Friday, 24 February 2012

From those to whom much is given, etc etc!!

"Power tends to corrupt, and absolute power corrupts absolutely. Great men are almost always bad men."  John Emerich Edward Dalberg Acton, first Baron Acton (1834–1902). 

I was encouraged this week by a prisoner (who's an atheist) telling me that I absolutely live what I believe.  What a lovely thing to say.  No doubt I don't actually always do so, but I do try and it's so lovely when someone notices.  :)

Living what we believe is part of integrity, isn't it?  Integrity is a trait we value in people.  Integrity is a trait we absolutely look for in those in authority over us.

Today, I've been feeling very frustrated over various issues to do with lack of integrity. 

(1) I'm not a football fan really (I support Airdrie United, after all and I know about football as much as I, as a Status Quo fan, know about music), but one of our leading Scottish teams, Glasgow Rangers, has been hugely in the news because of its financial troubles.  If you don't know about it and you want to, google it.  There are way too many articles I could point you to; the whole thing has been keeping journalists going at full tilt for a week or two.  Suffice to say, something stinks in the financial wheelings and dealings at the centre of it all.  Big time, it stinks.

(2) There's also the wee fracas that broke out in the bar at the Houses of Parliament last night.  By the way, most workplaces aren't allowed a bar on their premises - how come those with power at their fingertips which the rest of us will never begin to have, are allowed alcohol in their workplace?  Here is the story, for those who don't know.

(3)  Rupert Murdoch, whose mess at the, thankfully now defunct, very seedy News of the World, is still being sorted through at the Leveson Inquiry, seems to be free to produce a new newspaper starting this weekend.  Free press is a great thing, of course, but the price is quite high, it seems.

Actually, when I think about it there are way more than 3 things which frustrate me in this way.  Lots of stories about bonuses payed to bankers who have brought about the credit crunch, and many other things all add to my frustation.

Those of us who work in PrisonWorld, not just chaplains, want to help prisoners to start to think along the moral and pro-social lines that will endear them to, in the first instance, the parole board, and then, more importantly, society.  We really do want them to start thinking morally.  We want them to start thinking of a possible future life that is lived within the laws of the land.  We want them to stay out of jail, for goodness' sake! 

It's ten times (or fifty times, or, I don't know...) harder for us to proclaim a message of moral living when at the heart of "Rich-and-Powerful"-world, corruption seems the way to go.  Seriously you leaders, GET YOUR ACT TOGETHER!  Please.  Thank you.


Fred Shope said...

When I see all the corruption in high places and the suffering around the world, my only hope is that the King has come and that he will return one day to set everything right.

dickiebo said...

Head and Brick Wall spring to mind here!

James Christie said...

The Eric Joyce case seems to be simply a dispiriting matter of drunken and violent stupidity, for which he will presumably be punished if found guilty.

However, the other two cases are rather more worrying.
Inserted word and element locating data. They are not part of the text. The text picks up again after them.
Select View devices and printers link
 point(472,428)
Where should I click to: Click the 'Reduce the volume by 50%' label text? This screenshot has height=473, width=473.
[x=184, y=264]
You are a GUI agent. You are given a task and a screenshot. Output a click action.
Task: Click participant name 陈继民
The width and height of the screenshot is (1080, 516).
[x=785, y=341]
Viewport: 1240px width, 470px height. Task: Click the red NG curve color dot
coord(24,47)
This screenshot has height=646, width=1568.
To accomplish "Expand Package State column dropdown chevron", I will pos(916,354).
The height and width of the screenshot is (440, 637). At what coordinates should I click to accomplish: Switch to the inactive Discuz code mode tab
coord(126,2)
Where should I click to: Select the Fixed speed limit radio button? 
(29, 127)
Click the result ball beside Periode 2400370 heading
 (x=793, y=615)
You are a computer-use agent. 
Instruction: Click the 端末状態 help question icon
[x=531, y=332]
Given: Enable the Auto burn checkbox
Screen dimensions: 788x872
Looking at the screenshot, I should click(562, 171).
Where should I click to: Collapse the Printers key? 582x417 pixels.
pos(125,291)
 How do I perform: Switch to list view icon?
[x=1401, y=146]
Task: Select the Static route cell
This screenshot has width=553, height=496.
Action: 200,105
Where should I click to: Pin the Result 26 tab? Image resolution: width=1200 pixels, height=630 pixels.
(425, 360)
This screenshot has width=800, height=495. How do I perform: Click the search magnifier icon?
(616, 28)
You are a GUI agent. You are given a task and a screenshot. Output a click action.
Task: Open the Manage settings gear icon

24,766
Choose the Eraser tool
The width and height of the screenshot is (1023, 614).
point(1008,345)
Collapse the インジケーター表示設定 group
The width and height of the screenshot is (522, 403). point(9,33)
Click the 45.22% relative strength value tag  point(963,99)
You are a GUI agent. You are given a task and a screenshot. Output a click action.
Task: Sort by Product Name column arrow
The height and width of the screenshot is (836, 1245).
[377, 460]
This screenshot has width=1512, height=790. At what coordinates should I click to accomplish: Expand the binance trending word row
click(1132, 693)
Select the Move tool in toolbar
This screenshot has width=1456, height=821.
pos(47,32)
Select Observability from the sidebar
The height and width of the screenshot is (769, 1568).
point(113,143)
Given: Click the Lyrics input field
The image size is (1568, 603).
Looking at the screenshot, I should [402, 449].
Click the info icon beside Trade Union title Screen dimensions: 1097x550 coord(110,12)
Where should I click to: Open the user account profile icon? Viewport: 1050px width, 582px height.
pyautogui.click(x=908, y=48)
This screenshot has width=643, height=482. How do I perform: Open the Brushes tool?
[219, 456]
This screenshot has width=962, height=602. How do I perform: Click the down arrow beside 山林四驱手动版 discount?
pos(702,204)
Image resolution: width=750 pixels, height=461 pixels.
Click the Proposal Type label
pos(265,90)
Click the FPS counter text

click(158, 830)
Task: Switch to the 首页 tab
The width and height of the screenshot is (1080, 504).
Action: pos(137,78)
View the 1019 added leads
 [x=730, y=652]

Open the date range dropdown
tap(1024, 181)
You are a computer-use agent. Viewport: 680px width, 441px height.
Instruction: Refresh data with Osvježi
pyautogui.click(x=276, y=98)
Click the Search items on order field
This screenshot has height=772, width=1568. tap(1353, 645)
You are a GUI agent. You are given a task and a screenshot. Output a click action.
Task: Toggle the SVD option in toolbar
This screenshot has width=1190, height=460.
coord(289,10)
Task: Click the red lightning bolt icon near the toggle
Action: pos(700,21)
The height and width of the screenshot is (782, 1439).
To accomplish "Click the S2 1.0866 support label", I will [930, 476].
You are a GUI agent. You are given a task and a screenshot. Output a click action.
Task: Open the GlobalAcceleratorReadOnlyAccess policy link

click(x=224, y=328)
They seem to reflect an assumption that normal rules don't apply if you're sufficiently wealthy and powerful.

Rangers' owner clearly believes that either HMRC will cut him the sort of deal that they've refused to provide to smaller clubs, or that if they force a liquidation the power of Rangers will allow them to remain in the SPL. It's not edifying.

The News International scandal shows how that organisation felt it was so entwined with the police and politicians that it was immune.

The message these scandals send out is that rules are for the little people.